* What to produce *
Examine the records and identify each line that includes the string "Expand". Copy those lines.

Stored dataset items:
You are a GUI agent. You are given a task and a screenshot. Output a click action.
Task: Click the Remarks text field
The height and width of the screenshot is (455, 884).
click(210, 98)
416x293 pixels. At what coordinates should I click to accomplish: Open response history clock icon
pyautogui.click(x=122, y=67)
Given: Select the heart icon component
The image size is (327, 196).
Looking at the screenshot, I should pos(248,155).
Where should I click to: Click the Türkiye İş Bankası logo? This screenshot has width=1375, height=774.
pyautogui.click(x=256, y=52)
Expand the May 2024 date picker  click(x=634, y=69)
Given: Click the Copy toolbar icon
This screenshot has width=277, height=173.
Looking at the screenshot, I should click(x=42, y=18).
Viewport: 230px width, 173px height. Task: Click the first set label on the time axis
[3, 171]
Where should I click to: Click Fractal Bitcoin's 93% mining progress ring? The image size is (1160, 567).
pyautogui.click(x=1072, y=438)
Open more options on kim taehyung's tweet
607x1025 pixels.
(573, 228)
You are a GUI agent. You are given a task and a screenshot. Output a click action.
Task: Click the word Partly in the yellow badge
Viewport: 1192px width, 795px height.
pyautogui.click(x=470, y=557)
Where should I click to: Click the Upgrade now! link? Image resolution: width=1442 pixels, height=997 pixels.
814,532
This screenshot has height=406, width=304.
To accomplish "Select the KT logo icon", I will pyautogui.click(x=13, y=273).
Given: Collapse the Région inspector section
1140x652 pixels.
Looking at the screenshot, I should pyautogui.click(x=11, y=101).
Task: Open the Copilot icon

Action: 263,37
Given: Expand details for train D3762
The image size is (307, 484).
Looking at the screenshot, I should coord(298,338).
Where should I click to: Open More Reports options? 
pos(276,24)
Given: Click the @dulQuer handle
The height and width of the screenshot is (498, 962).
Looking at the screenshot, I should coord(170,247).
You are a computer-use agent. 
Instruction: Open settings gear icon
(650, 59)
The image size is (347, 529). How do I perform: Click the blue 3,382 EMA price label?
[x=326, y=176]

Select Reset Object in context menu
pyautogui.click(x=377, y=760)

* Task result *
Expand the May 2024 date picker  click(x=634, y=69)
Given: Expand details for train D3762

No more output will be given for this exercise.